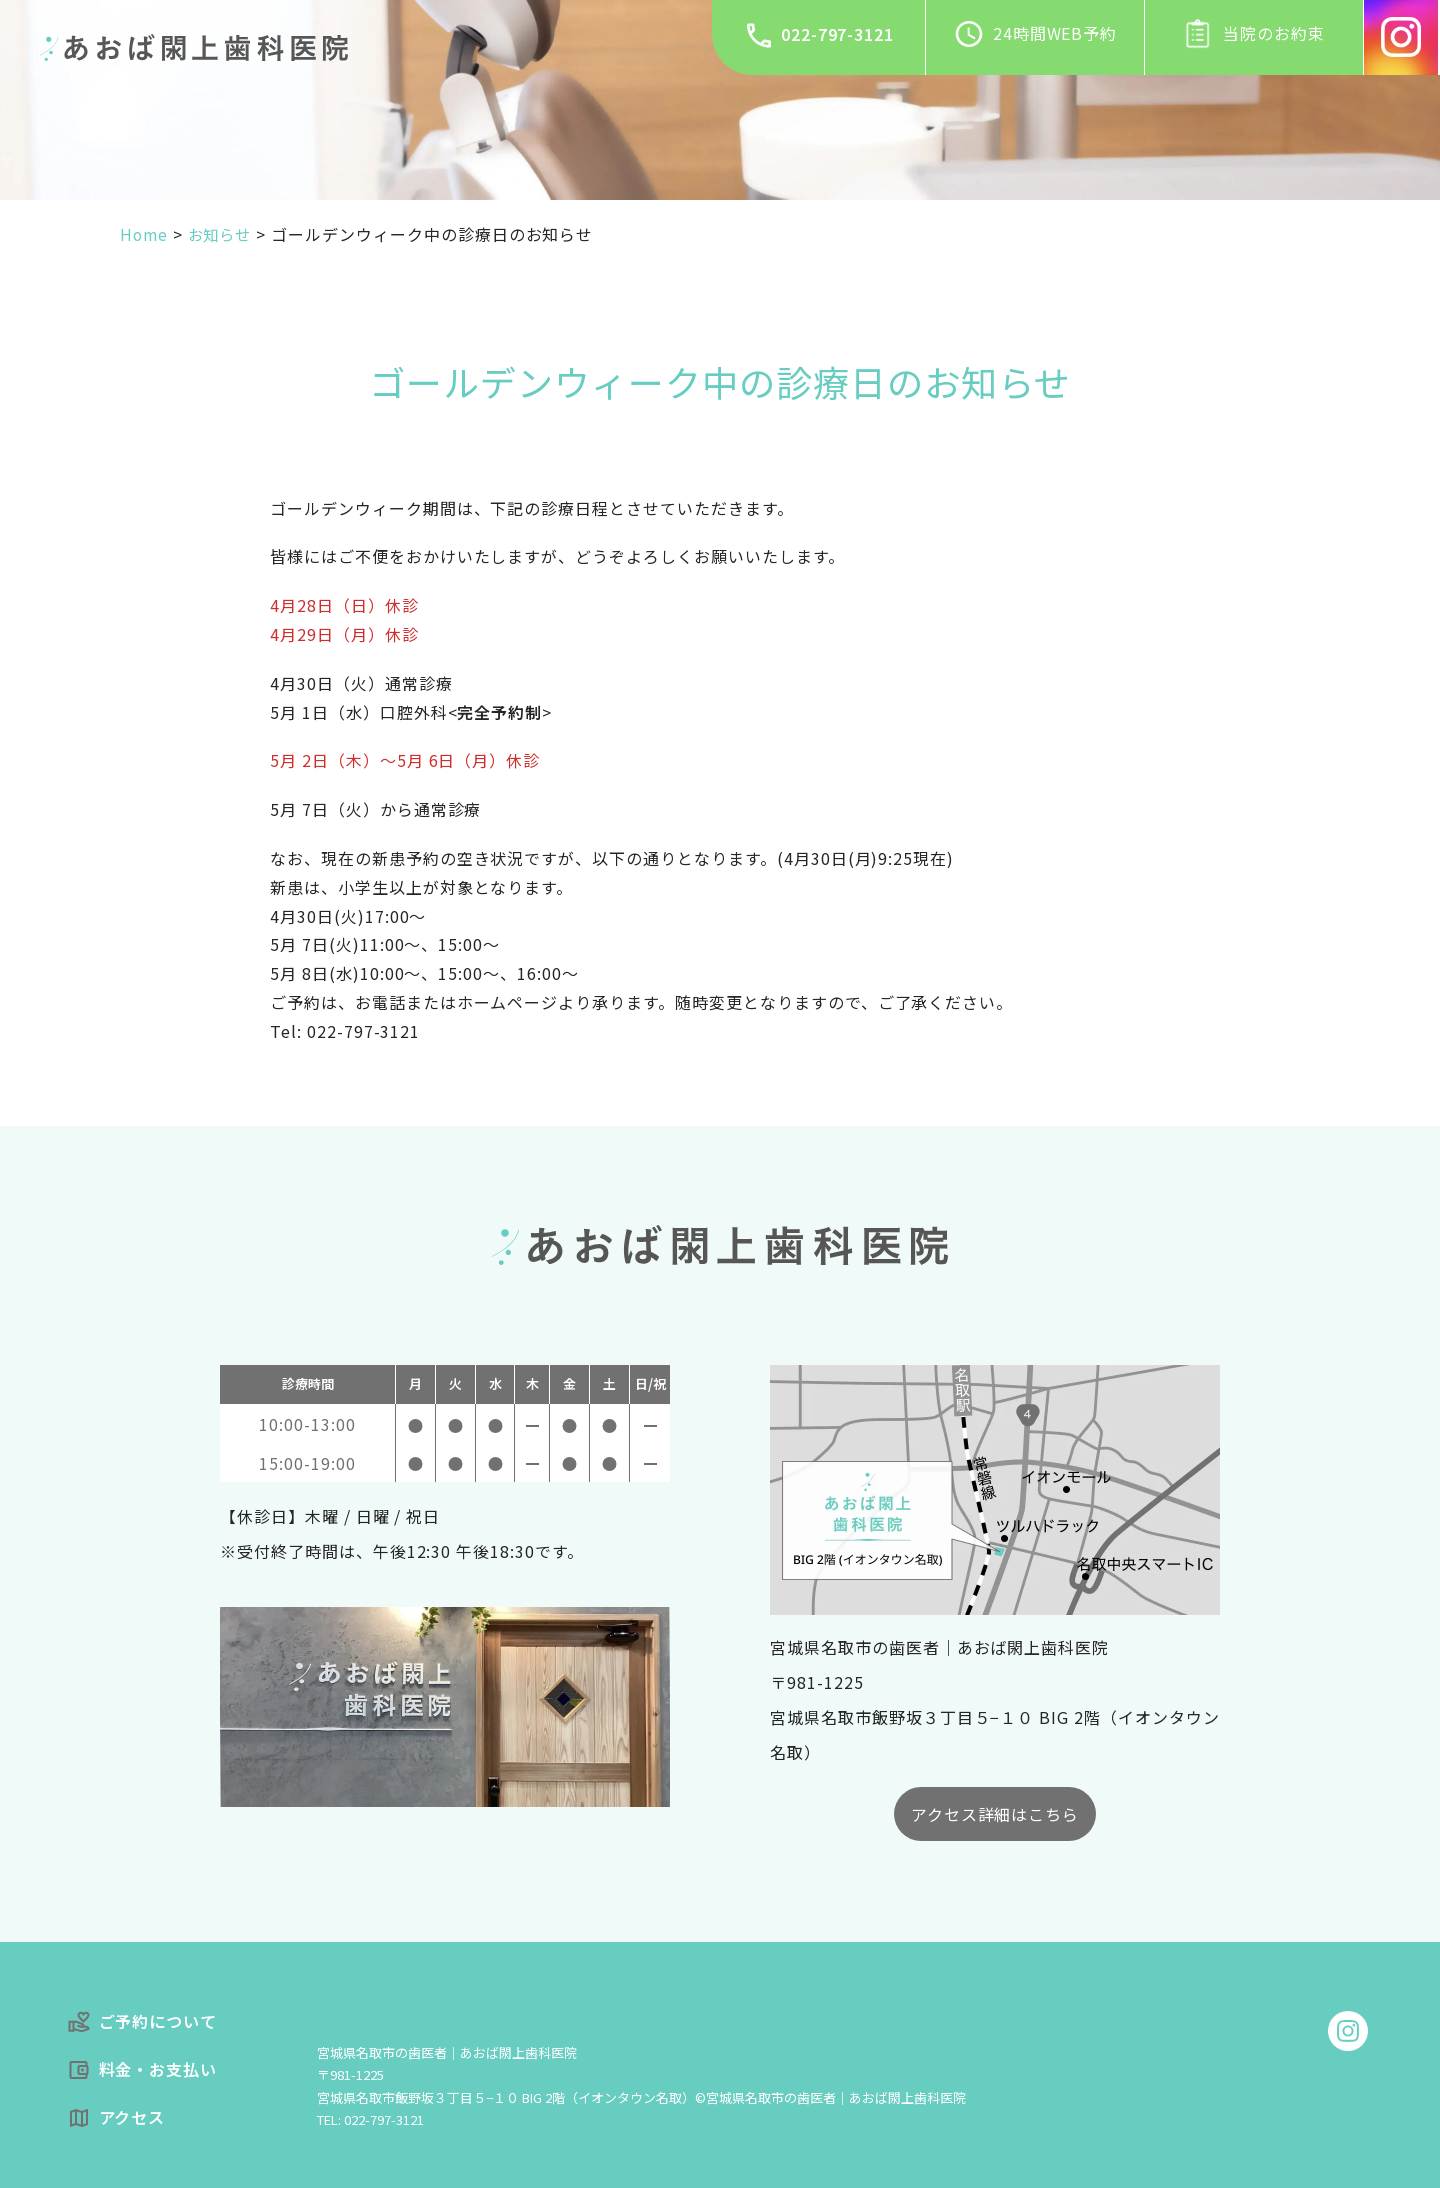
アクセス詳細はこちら (995, 1814)
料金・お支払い (142, 2069)
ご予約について (142, 2021)
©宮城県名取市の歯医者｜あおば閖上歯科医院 (830, 2097)
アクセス (116, 2117)
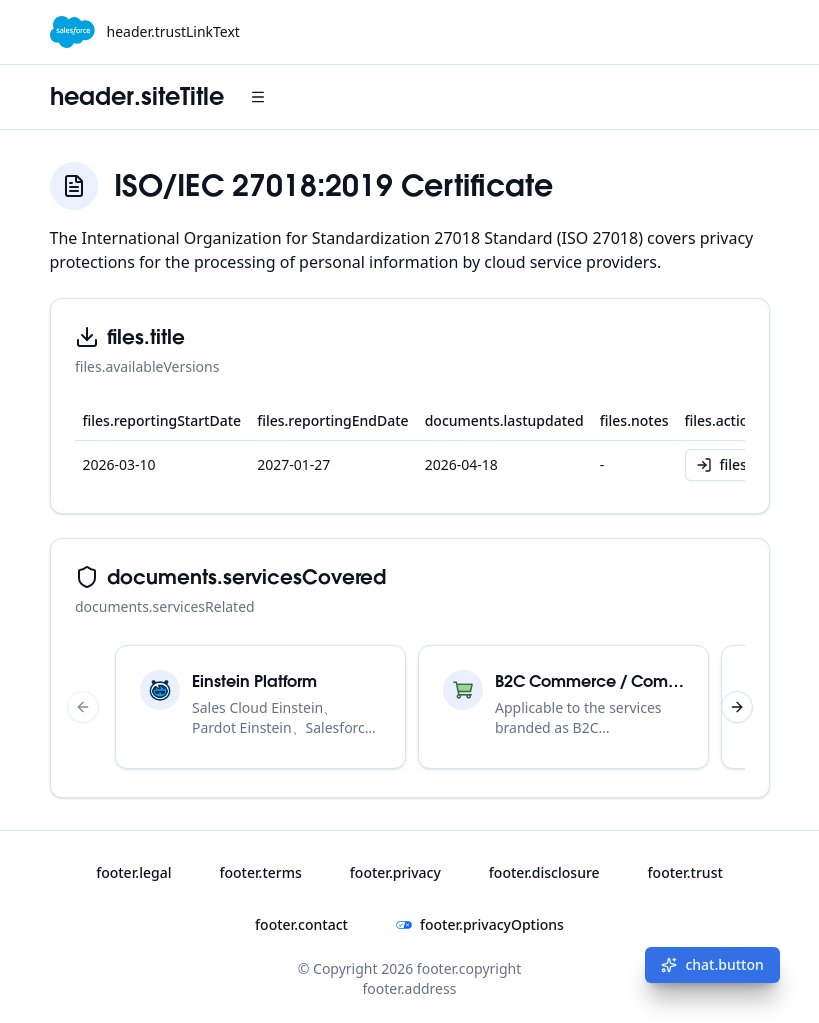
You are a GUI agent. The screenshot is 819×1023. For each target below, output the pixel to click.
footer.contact (301, 924)
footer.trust (685, 872)
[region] (410, 707)
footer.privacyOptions (480, 924)
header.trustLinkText (173, 31)
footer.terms (260, 872)
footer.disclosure (544, 872)
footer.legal (133, 872)
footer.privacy (395, 872)
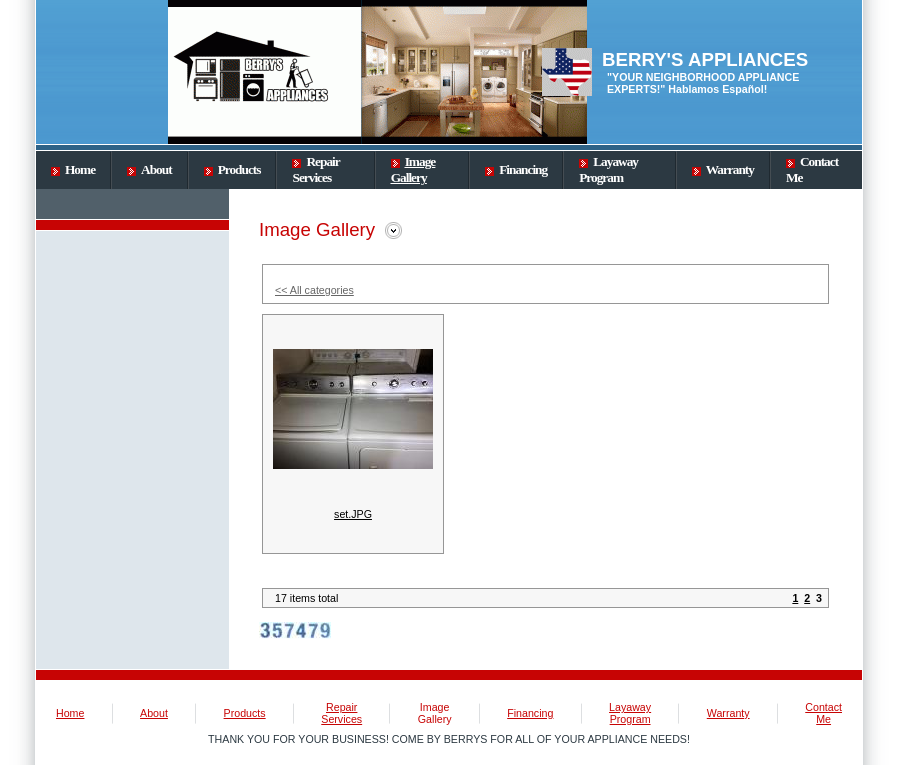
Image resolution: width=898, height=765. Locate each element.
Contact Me (823, 713)
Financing (516, 169)
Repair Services (315, 169)
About (149, 169)
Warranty (723, 169)
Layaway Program (608, 169)
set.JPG (353, 514)
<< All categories (314, 290)
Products (232, 169)
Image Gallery (413, 169)
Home (73, 169)
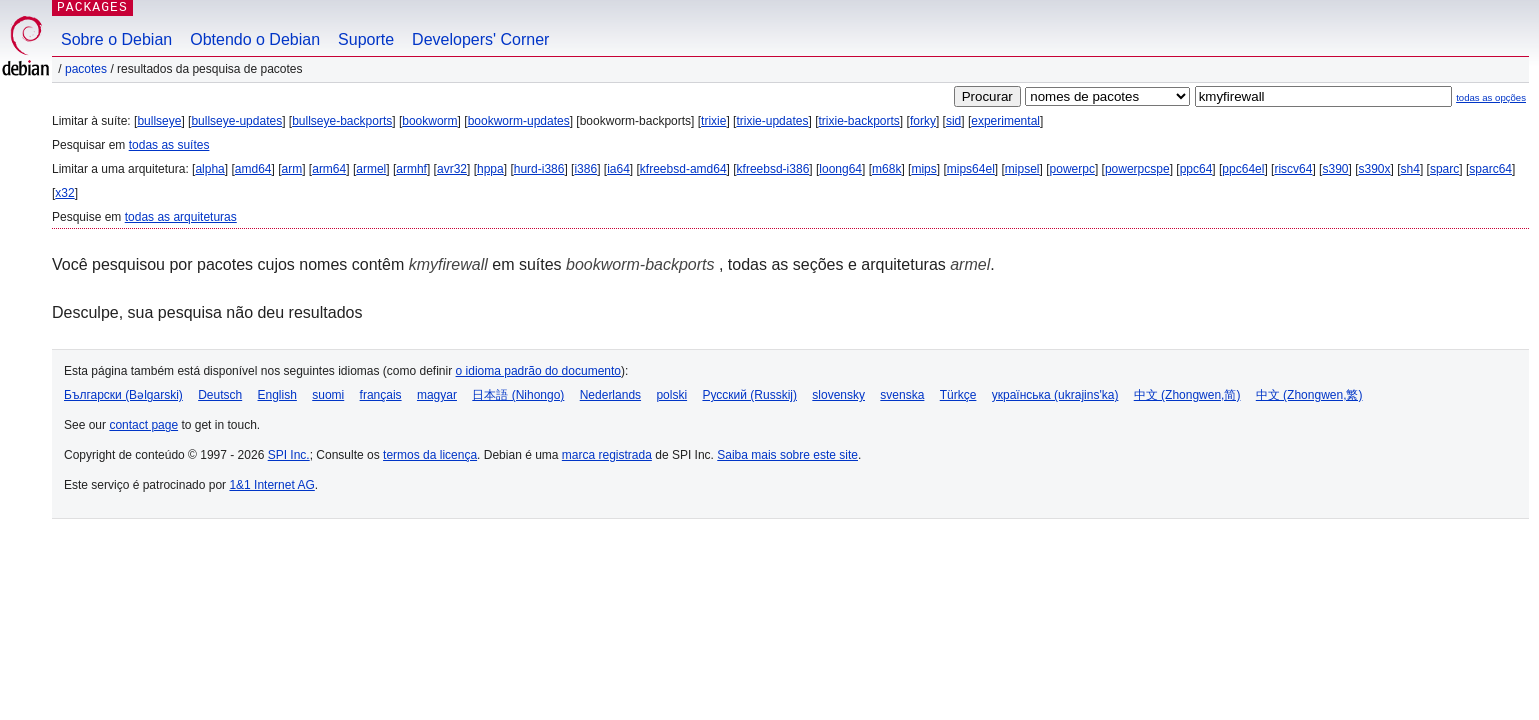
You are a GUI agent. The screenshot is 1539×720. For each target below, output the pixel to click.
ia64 (618, 169)
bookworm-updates (519, 121)
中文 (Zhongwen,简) (1187, 395)
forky (923, 121)
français (381, 395)
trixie (713, 121)
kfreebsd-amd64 (683, 169)
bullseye (159, 121)
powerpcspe (1137, 169)
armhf (411, 169)
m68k (886, 169)
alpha (209, 169)
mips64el (971, 169)
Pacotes (86, 69)
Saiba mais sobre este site (787, 455)
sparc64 (1490, 169)
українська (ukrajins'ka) (1055, 395)
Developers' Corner (480, 39)
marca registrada (607, 455)
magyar (437, 395)
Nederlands (610, 395)
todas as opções (1491, 97)
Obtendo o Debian (255, 39)
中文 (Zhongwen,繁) (1309, 395)
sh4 (1410, 169)
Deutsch (220, 395)
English (277, 395)
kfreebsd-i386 (773, 169)
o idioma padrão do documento (538, 371)
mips (923, 169)
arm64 (329, 169)
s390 (1335, 169)
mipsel (1022, 169)
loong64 (840, 169)
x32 (64, 193)
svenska (902, 395)
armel (371, 169)
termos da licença (430, 455)
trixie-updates (772, 121)
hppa (490, 169)
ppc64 (1196, 169)
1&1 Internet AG (271, 485)
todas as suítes (169, 145)
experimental (1005, 121)
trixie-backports (859, 121)
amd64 (253, 169)
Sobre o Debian (116, 39)
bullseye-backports (342, 121)
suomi (328, 395)
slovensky (838, 395)
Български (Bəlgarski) (123, 395)
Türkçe (958, 395)
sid (953, 121)
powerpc (1072, 169)
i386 (585, 169)
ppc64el (1243, 169)
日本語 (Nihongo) (518, 395)
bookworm (429, 121)
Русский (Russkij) (749, 395)
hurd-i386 (539, 169)
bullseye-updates (236, 121)
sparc (1444, 169)
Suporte (366, 39)
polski (671, 395)
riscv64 (1293, 169)
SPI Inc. (289, 455)
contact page (143, 425)
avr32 (452, 169)
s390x (1375, 169)
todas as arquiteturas (181, 217)
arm (292, 169)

→ **What you should do**
Please write out every line above again without any changes, and leave the pictures out.

→ **Solution**
アクセス詳細はこちら (995, 1814)
料金・お支払い (142, 2069)
ご予約について (142, 2021)
©宮城県名取市の歯医者｜あおば閖上歯科医院 (830, 2097)
アクセス (116, 2117)
You are a GUI agent. The screenshot is 819×1023. For each target below, output the pixel to click.
footer.contact (301, 924)
footer.trust (685, 872)
[region] (410, 707)
footer.privacyOptions (480, 924)
header.trustLinkText (173, 31)
footer.terms (260, 872)
footer.disclosure (544, 872)
footer.legal (133, 872)
footer.privacy (395, 872)
Image resolution: width=898, height=765. Locate each element.
Contact Me (823, 713)
Financing (516, 169)
Repair Services (315, 169)
About (149, 169)
Warranty (723, 169)
Layaway Program (608, 169)
set.JPG (353, 514)
<< All categories (314, 290)
Products (232, 169)
Image Gallery (413, 169)
Home (73, 169)
You are a GUI agent. The screenshot is 1539×720. For each target below, output the pixel to click.
ia64 (618, 169)
bookworm-updates (519, 121)
中文 (Zhongwen,简) (1187, 395)
forky (923, 121)
français (381, 395)
trixie (713, 121)
kfreebsd-amd64 (683, 169)
bullseye (159, 121)
powerpcspe (1137, 169)
armhf (411, 169)
m68k (886, 169)
alpha (209, 169)
mips64el (971, 169)
Pacotes (86, 69)
Saiba mais sobre este site (787, 455)
sparc64 (1490, 169)
українська (ukrajins'ka) (1055, 395)
Developers' Corner (480, 39)
marca registrada (607, 455)
magyar (437, 395)
Nederlands (610, 395)
todas as opções (1491, 97)
Obtendo o Debian (255, 39)
中文 (Zhongwen,繁) (1309, 395)
sh4 (1410, 169)
Deutsch (220, 395)
English (277, 395)
kfreebsd-i386 (773, 169)
o idioma padrão do documento (538, 371)
mips (923, 169)
arm64 (329, 169)
s390 (1335, 169)
mipsel (1022, 169)
loong64 (840, 169)
x32 (64, 193)
svenska (902, 395)
armel (371, 169)
termos da licença (430, 455)
trixie-updates (772, 121)
hppa (490, 169)
ppc64 (1196, 169)
1&1 Internet AG (271, 485)
todas as suítes (169, 145)
experimental (1005, 121)
trixie-backports (859, 121)
amd64 (253, 169)
Sobre o Debian (116, 39)
bullseye-backports (342, 121)
suomi (328, 395)
slovensky (838, 395)
Български (Bəlgarski) (123, 395)
Türkçe (958, 395)
sid (953, 121)
powerpc (1072, 169)
i386 (585, 169)
ppc64el (1243, 169)
日本語 (Nihongo) (518, 395)
bookworm (429, 121)
Русский (Russkij) (749, 395)
hurd-i386 (539, 169)
bullseye-updates (236, 121)
sparc (1444, 169)
Suporte (366, 39)
polski (671, 395)
riscv64 (1293, 169)
SPI Inc. (289, 455)
contact page (143, 425)
avr32 (452, 169)
s390x (1375, 169)
todas as arquiteturas (181, 217)
arm (292, 169)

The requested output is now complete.